Unfortunately for the families living in the towns around the bridge, who’ve lived through the deadly Woolsey and Palisades fires, the bridge will serve another purpose – as a wildfire express lane. Gabriel Mann, a documentary filmmaker, said:

And, not surprisingly, it is brought to us by the exact same environmentalist nonprofits and public-private partnerships that allowed the Topanga State Park to become a fire trap, the same people who prevented the Los Angeles Fire Department (LAFD) from fully extinguishing the Lachman Fire on January 1, 2025, before it became the Palisades Fire.

The Santa Monica Mountains Conservancy, a California government agency and a leading force behind the project, owns 75,000 acres of land, including “the whole of the Santa Monica Mountains, the Simi Hills, the Verdugo Mountains and significant portions of the Santa Susana and San Gabriel Mountains.” The agency refuses to perform prescribed burns at any meaningful level and has a list of supposedly endangered plants it refuses to allow heavy equipment near; for example, the milkvetch plant that was seen in Temescal Gateway Park, which prevented firefighters from bringing bulldozers and other equipment in to fully suppress the Lachman Fire.






DIVE DEEPER: CA Eco-Bureaucrats Shut Down Palisades Wildfire Prevention Project in 2019… to Save a SHRUB


And now that milkvetch is being planted atop the Wallis Annenberg Wildlife Crossing, along with other shrubs, trees, and flowers that will dry out every year and become wildfire fuel in a canyon that’s notorious for Santa Ana winds.

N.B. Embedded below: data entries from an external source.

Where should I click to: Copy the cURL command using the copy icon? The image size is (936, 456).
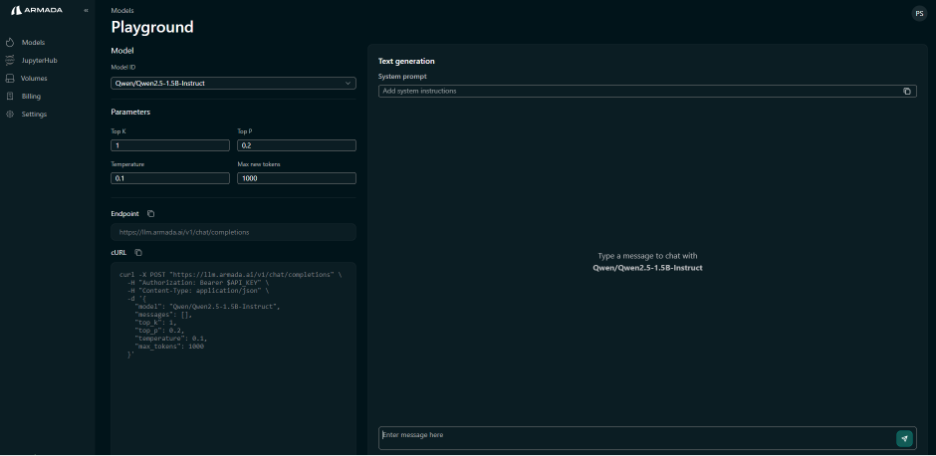tap(139, 252)
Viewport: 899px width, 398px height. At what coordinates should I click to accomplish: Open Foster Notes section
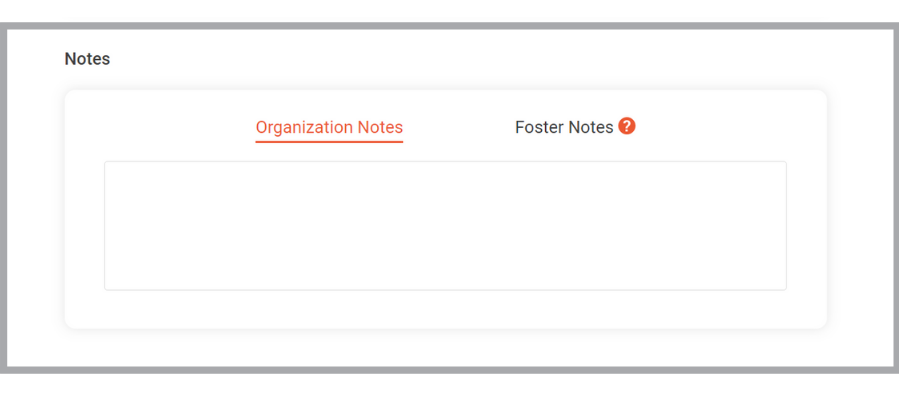[564, 127]
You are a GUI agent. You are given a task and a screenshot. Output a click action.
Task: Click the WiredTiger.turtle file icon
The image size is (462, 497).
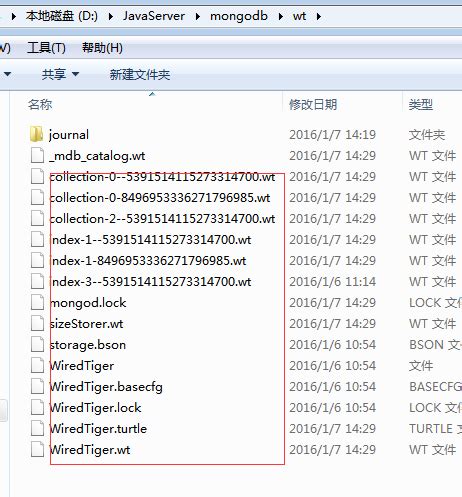(37, 428)
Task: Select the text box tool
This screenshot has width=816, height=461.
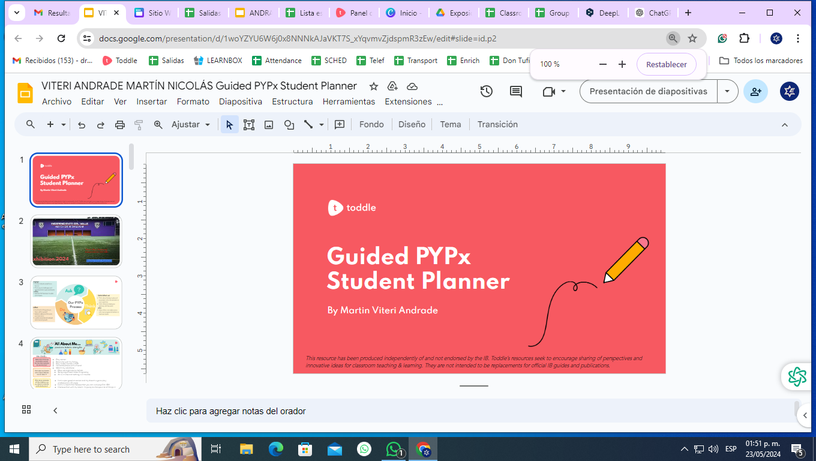Action: tap(249, 125)
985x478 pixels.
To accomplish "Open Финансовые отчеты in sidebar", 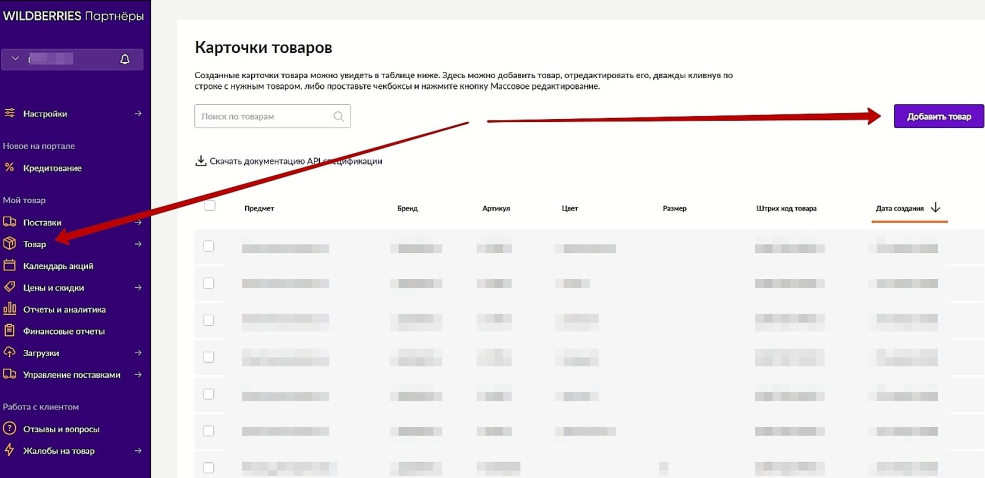I will click(x=63, y=331).
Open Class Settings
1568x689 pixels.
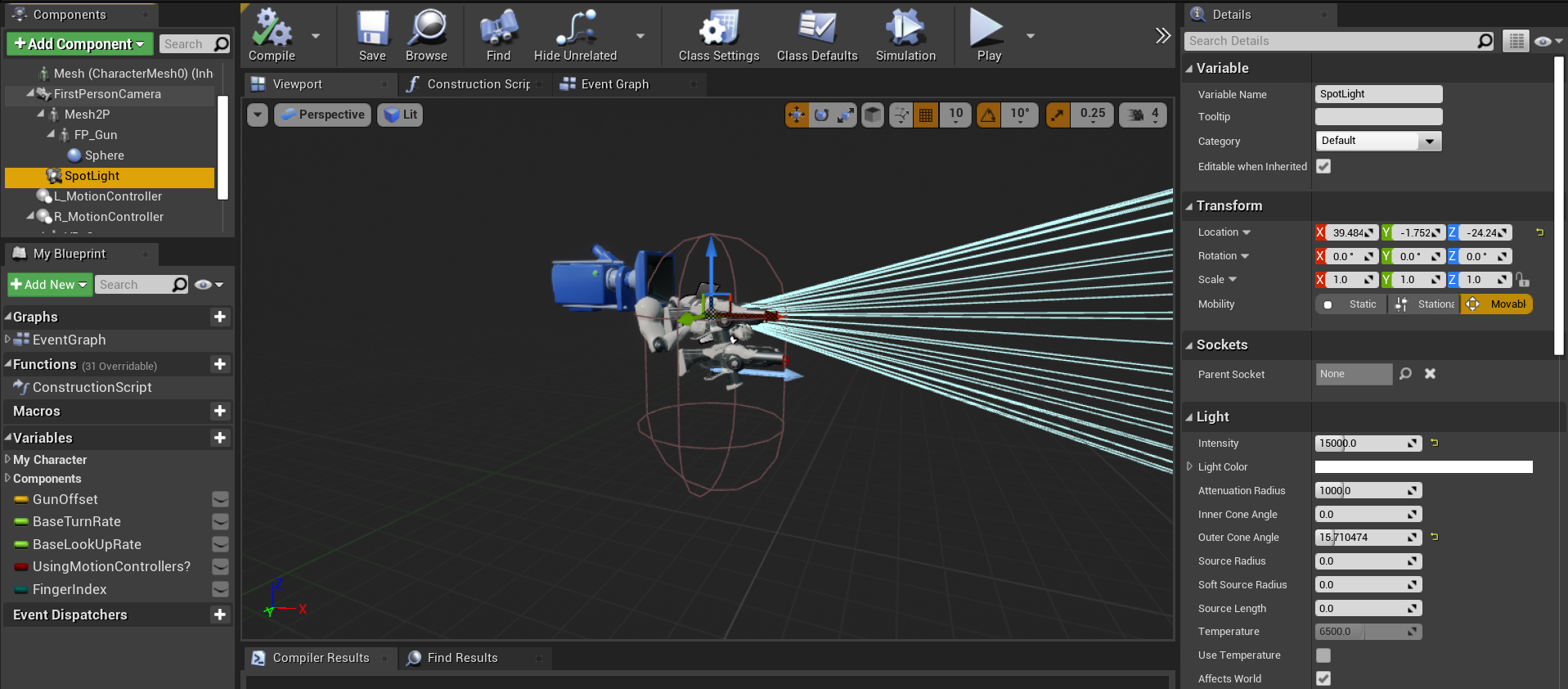(718, 30)
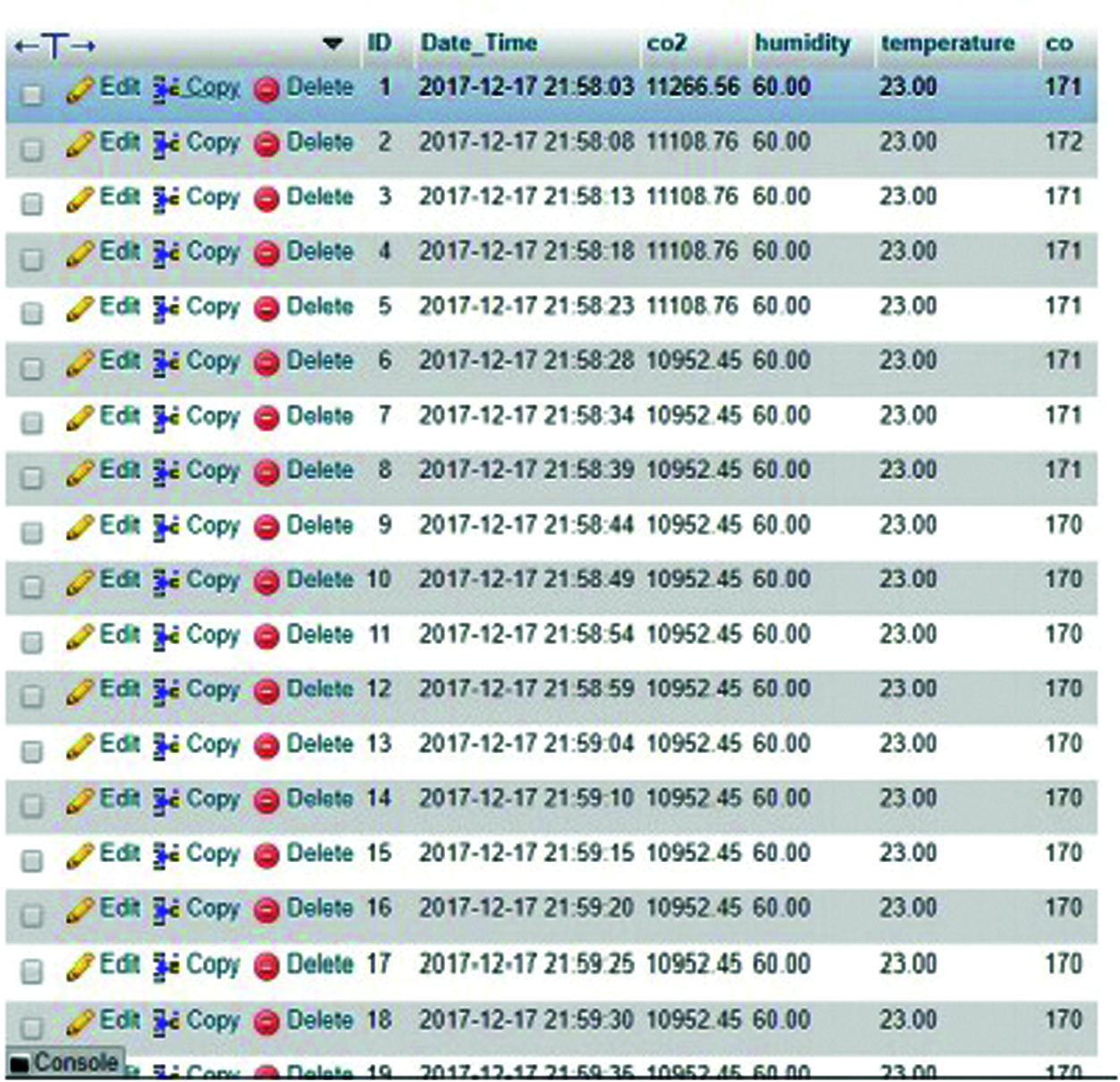
Task: Toggle the full texts arrows in header
Action: pos(55,45)
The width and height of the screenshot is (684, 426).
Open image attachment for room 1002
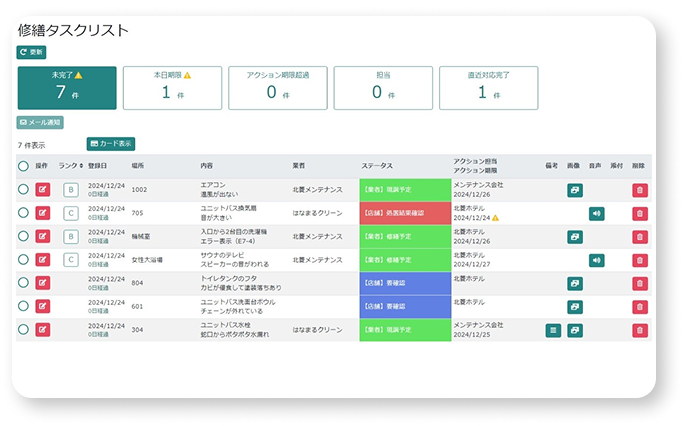point(575,189)
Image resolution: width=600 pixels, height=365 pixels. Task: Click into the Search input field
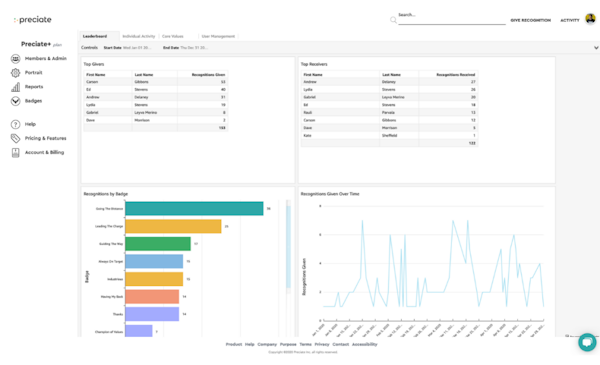click(452, 18)
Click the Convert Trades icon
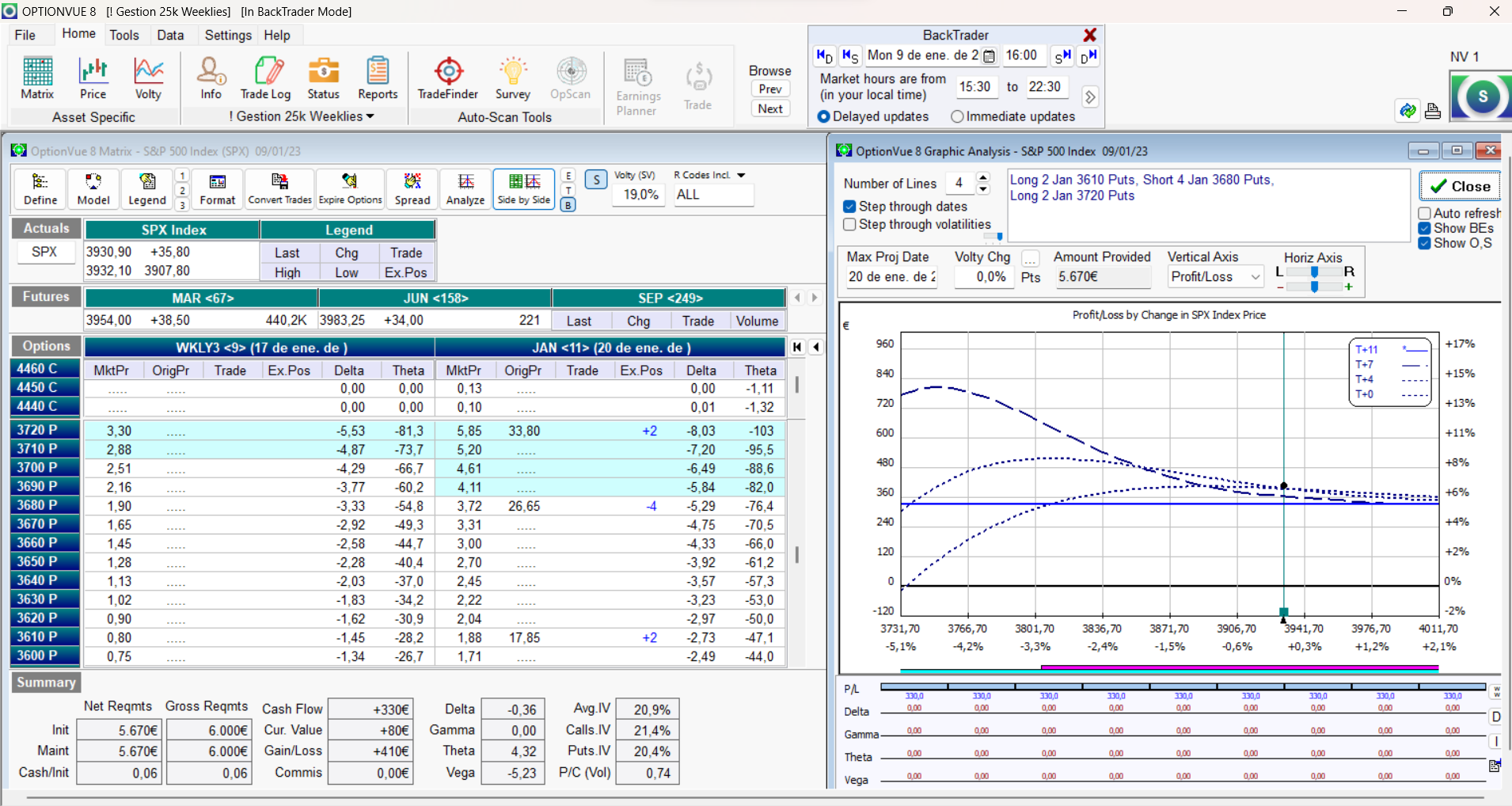The image size is (1512, 806). click(x=279, y=188)
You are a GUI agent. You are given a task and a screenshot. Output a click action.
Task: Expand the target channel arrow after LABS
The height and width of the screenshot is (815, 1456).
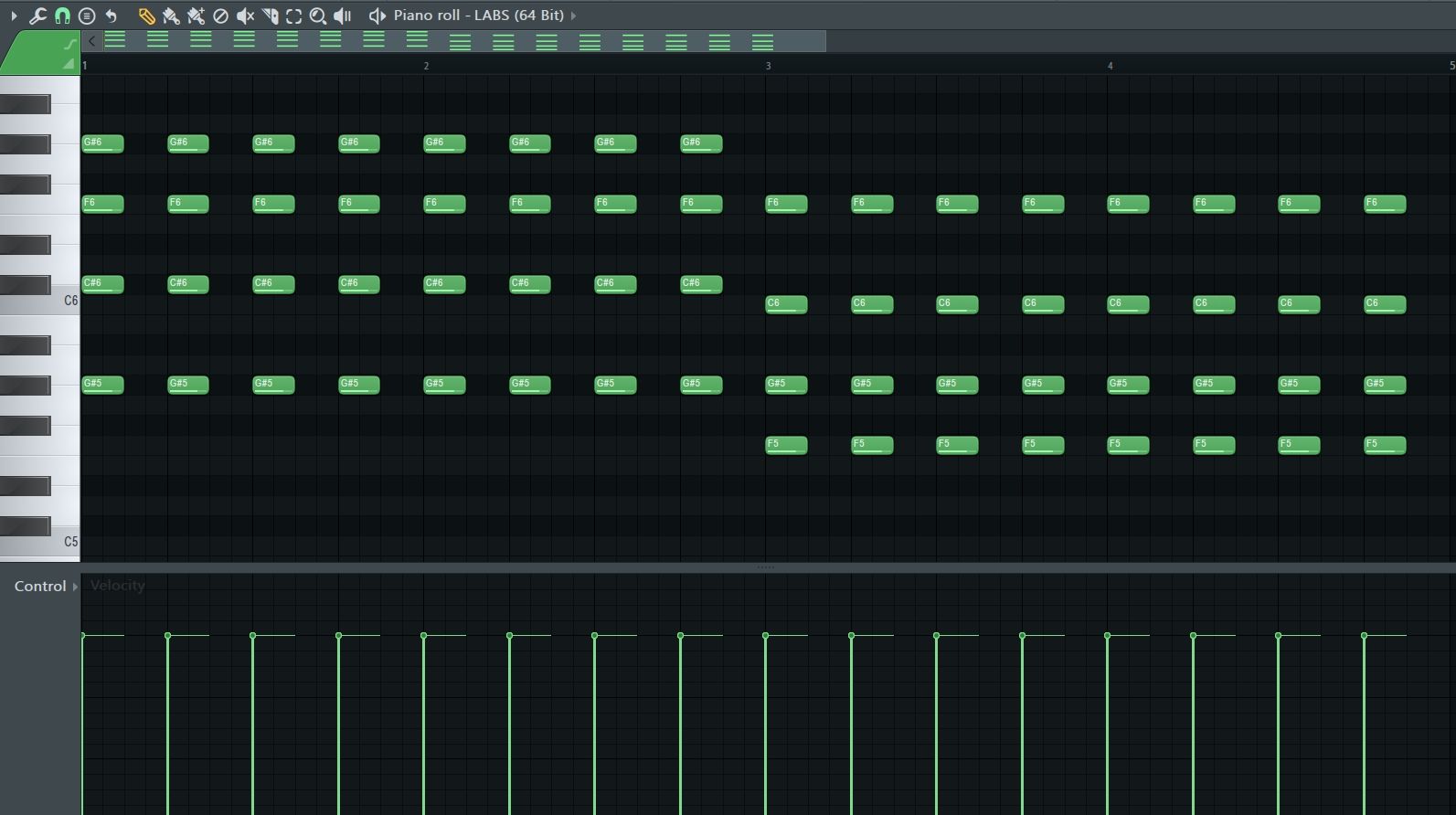(573, 16)
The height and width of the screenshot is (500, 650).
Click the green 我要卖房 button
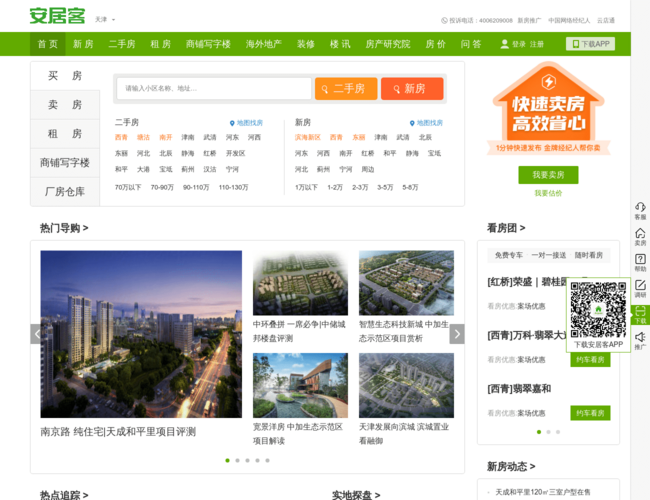click(548, 175)
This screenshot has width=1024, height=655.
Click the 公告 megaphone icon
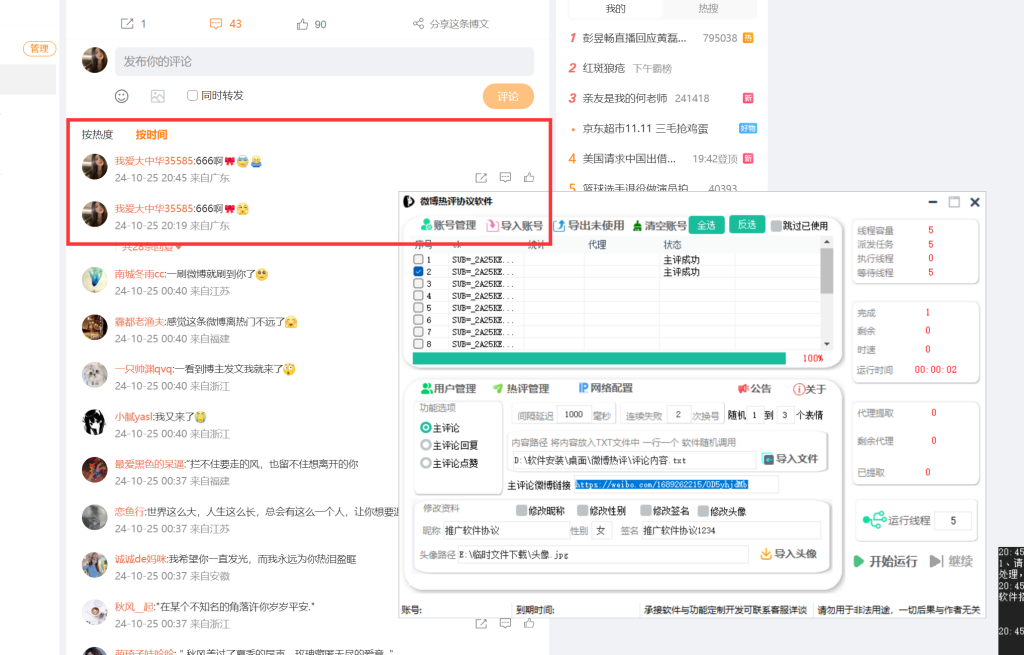pyautogui.click(x=745, y=388)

What could possibly go wrong?

We already know. Those of us who’ve lived in that area for decades, including myself, remember the night of November 8-9, 2018, when embers from the Woolsey Fire crossed the 101 at the precise location where this new death trap bridge is being built. The 101 acts as a natural fire break, and while major fires have jumped it, did we really need to put an express lane filled with natural accelerants there?

Despite this massive risk, Beth Pratt, the eco-warrior quoted by City Journal in their “butterfly bridge” piece, thinks it would be “hopeful” for motorists to be stuck in traffic to see a mountain lion right above them on the bridge:

“Someone could be in rush-hour traffic, and there could be a mountain lion right above them. I think that’s such a hopeful image, and one that inspires me that we can right some of these great wrongs.”





Pratt is also the founder of the nonprofit Wildlife Crossing Fund, which boasts several officials connected to WAWC, including Wade Crowfoot, California Secretary of Natural Resources, on its Board of Directors. Wildlife Crossing Fund received $25 million from the Wallis Annenberg Foundation for its work on WAWC, but we were unable to locate any Form 990’s for the organization.